In the present study, we compared these three accurate and common screening tools and reveled that SCORE had the highest sensitivity (both in osteoporosis and high risk group, 95.2% and 88.2%) and the highest negative predictive value (97.8) and subsequently diagnostic odds ratio and accuracy compared to the other methods. It shows a high power in detecting healthy and low risk people which is a very important factor to decrease the risk of missing real patients. I had the lowest specificity in both osteoporotic (54.2) and high risk patients (59.9) among other tests. It means that SCORE will lead to more false positive results.

Regarding OST, it had the highest specificity (71.4%) and likelihood ratio (LR) (2.5) that means the test has lower false positive results and high power to detect the healthy individuals and could really decrease the cost burden of the BMD. With determination of AUC in each test, we could predict the diagnostic power of a test. However, in the present study there was no significant difference between AUC in 5% area of the tests (confidence interval 95%). It demonstrates that none of the tests has superiority over the others in this area.

It is in the line with asystematic review performed by Rud and colleagues in 2007 (14). They showed that the accuracy and diagnostic odds ratio of OST, SCORE and ORAI were similar in white women and OST did not have any superiority to the others.
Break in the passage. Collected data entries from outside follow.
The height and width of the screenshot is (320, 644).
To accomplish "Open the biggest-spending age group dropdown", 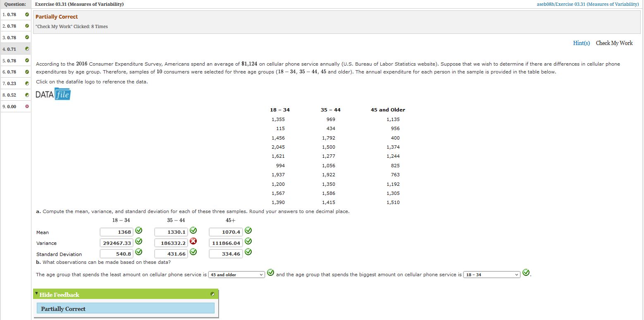I will [x=491, y=275].
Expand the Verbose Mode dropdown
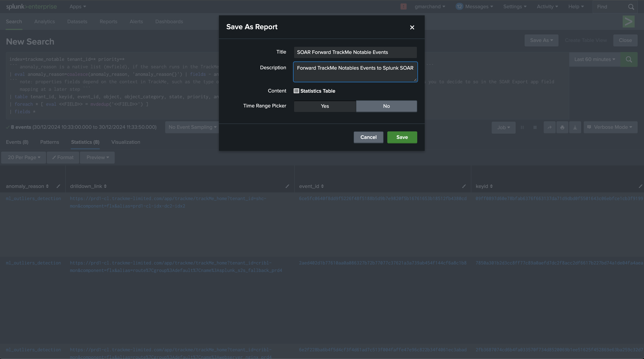The image size is (644, 359). 610,127
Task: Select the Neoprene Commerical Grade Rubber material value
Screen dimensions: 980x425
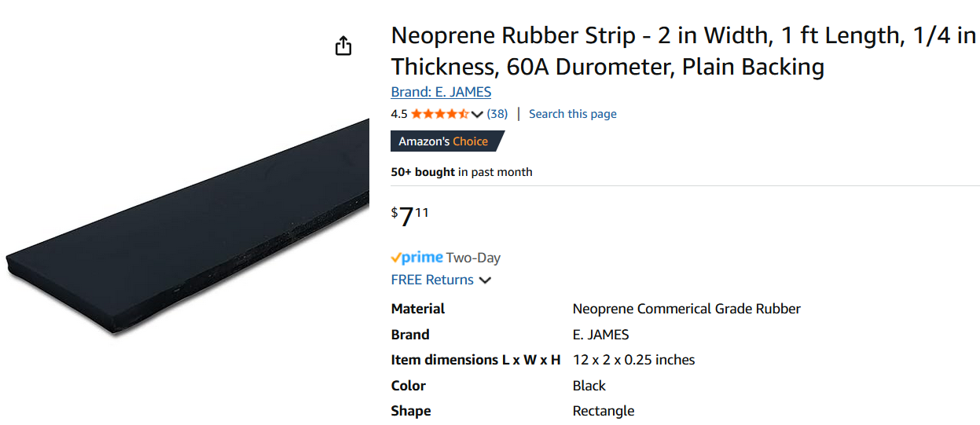Action: coord(686,309)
Gourlay et al (15) also demonstrated that there was no significant differences between these three tests according to the specificity, AUC and diagnostic odds ratio, but the sensitivity of OST in subjects aged 45- 64 years old was higher than SCORE and ORAI (89.2% vs. 88.5%). On the other hand, Geusens et al (12) demonstrated that sensitivity of OST in postmenopausal women was the lowest one comparing ORAI and SCORE (88% vs. 90% and 89% respectively). Cadarette et al (16) showed in their study that SCORE was better than ORAI to detect osteoporotic patients and predicting high risk group of people to osteoporosis according to higher sensitivity and specificity that is not in line with our result.
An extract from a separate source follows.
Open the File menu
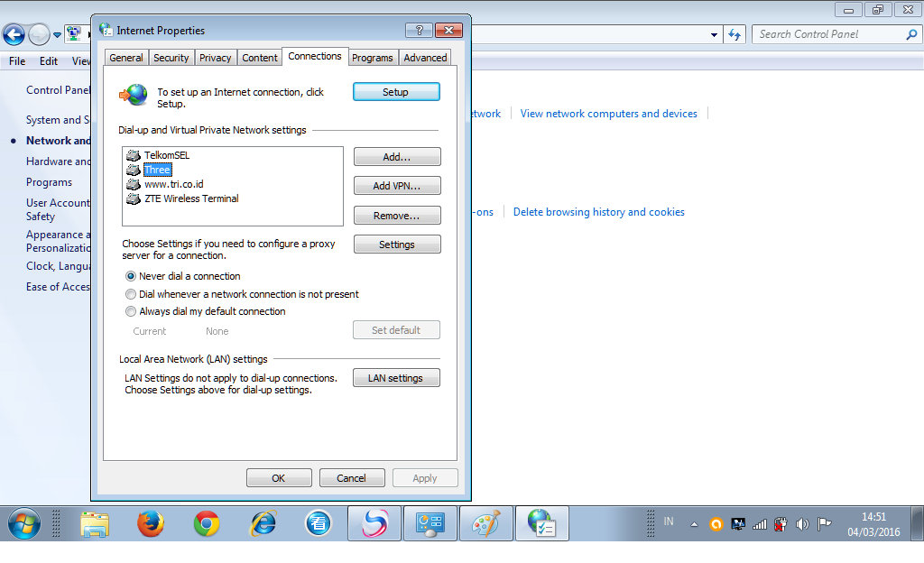Viewport: 924px width, 563px height. (16, 60)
In another study, AUC was higher in OST rather than the other tests (82% vs. 80% and 76% for SORE and ORAI respectively) on postmenopausal Chinese women but the sensitivity and specificity of SCORE was higher than OST (17). Another study done by Cass and colleagues also showed the higher sensitivity and specificity for SCORE while comparing ORAI (7). Controversies among the aforementioned studies refer to the statistical analysis used by them and racial differences between their study groups. For example in earlier studies only sensitivity and specificity of these methods were compared to each other but later the AUC and accuracy have been implicated by researchers.
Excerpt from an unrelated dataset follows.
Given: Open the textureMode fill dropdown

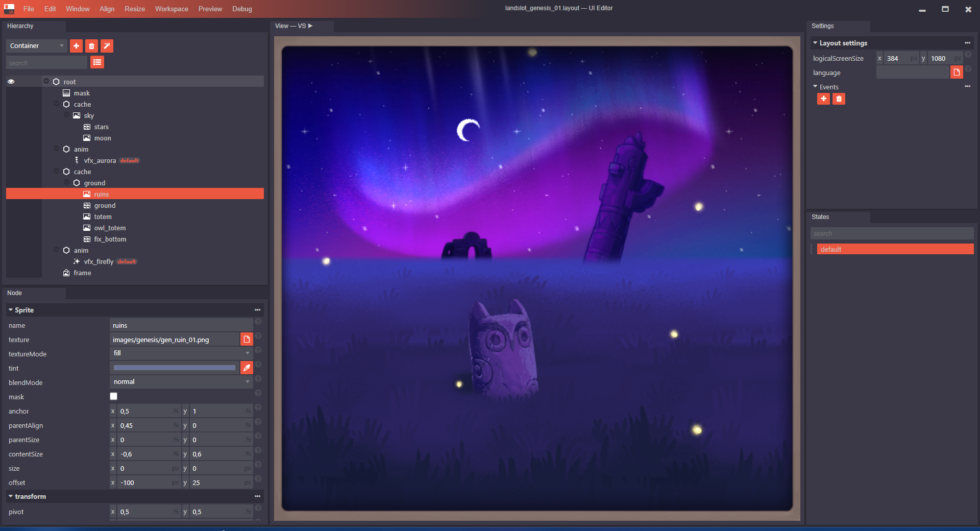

Generally speaking, these clinical tools are supposed to exclude healthy subjects reliably and to select a smaller population for whom BMD measurement is of value. So the higher the sensitivity and negative predictive value, the more valuable is the test; however as long as the AUC and accuracy of the tests are similar, differences in sensitivity are not meaningful.

Conclusion

Our result shows the similarity of the tests. OST has no priority over the others; but as its simple, it could be more feasible in outpatient settings.

Consideringthe results of the present study, these three methods are similarly useful and none of them has priority overthe others.

Conflict of interest

The authors declare that they have no conflict of interest.